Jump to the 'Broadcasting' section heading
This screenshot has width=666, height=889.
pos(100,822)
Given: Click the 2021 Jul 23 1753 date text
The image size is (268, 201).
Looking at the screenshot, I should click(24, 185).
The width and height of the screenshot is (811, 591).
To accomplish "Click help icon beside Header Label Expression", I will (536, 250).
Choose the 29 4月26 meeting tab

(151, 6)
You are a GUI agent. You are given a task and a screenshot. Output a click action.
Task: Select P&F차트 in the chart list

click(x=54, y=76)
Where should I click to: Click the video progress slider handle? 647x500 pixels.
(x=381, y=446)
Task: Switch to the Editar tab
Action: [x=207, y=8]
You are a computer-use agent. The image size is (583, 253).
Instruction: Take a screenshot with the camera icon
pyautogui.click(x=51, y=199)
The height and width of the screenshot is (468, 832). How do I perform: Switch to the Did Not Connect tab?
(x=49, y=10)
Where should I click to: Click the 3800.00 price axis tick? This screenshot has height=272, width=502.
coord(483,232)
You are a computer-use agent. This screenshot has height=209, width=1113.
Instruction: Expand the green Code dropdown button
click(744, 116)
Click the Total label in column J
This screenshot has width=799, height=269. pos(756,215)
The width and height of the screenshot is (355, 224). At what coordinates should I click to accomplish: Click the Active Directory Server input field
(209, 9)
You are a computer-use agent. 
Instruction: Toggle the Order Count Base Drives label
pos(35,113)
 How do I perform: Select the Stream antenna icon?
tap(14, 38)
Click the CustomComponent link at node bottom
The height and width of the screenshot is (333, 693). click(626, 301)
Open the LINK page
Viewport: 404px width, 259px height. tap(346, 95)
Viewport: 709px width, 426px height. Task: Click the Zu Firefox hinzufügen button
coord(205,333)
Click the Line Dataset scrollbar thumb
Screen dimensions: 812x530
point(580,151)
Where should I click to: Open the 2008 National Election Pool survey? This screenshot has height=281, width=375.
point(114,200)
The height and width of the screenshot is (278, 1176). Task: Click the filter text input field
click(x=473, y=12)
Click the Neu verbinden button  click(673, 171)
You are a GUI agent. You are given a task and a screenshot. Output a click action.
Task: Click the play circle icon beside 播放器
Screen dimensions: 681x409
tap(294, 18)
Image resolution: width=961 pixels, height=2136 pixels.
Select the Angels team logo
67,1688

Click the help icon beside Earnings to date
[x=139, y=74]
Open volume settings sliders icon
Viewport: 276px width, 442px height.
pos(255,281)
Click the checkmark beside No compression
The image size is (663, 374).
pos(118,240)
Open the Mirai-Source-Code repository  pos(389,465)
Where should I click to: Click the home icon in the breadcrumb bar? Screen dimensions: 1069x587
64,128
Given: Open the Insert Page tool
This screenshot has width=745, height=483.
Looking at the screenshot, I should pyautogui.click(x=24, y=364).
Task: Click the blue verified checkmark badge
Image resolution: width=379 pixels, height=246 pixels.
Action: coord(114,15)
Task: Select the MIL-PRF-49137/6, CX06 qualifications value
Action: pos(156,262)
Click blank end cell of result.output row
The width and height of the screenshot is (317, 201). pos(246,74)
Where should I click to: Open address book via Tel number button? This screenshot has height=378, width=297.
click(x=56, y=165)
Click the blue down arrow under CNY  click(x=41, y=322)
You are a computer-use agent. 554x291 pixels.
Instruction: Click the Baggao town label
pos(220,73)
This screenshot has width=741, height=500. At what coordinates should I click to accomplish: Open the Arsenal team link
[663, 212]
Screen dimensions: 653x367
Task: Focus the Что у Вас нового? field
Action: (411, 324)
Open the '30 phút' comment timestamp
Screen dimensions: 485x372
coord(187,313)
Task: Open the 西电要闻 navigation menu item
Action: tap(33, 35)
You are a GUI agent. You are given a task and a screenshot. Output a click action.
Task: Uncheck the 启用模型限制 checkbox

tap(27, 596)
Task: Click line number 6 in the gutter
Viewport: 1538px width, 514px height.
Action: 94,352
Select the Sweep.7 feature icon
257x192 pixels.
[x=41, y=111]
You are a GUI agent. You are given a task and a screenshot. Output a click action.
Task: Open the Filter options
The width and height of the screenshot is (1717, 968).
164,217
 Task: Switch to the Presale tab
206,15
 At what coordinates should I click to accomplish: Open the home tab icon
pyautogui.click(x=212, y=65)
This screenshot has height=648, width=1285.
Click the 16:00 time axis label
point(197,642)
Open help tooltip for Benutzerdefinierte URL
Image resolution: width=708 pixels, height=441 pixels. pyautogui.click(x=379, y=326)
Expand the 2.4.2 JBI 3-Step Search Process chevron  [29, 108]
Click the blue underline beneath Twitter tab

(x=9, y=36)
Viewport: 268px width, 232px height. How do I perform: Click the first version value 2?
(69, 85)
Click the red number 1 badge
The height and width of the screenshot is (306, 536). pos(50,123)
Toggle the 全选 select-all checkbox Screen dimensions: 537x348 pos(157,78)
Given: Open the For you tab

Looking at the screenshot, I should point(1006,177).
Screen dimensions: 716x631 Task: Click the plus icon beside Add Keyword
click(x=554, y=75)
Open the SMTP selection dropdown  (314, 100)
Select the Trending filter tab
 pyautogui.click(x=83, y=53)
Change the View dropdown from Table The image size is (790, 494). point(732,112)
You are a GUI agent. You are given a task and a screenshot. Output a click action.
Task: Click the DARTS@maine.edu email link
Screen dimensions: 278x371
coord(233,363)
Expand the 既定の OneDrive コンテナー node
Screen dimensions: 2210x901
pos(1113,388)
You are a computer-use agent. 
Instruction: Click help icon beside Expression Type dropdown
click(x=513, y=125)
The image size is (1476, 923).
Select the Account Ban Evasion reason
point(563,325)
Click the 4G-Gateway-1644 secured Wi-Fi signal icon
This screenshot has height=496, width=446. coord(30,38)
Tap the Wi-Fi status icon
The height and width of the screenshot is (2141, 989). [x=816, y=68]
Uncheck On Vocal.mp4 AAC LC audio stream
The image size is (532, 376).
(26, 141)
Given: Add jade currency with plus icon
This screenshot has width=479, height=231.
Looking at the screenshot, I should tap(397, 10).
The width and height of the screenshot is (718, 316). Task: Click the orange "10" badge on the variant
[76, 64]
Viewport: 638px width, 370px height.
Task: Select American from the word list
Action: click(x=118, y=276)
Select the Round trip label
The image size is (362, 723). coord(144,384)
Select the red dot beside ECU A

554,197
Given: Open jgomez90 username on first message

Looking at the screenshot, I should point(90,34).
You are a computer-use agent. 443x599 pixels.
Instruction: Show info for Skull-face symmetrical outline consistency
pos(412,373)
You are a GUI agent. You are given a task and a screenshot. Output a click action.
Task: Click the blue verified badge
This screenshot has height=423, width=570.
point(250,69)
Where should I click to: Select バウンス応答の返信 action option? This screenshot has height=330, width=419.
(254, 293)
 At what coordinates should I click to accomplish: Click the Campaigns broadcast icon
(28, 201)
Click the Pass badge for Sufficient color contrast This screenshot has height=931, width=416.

··········

_Activity_
Please count the lines above that contain the word "computer", and reply with the number alone.

_Exercise output_
6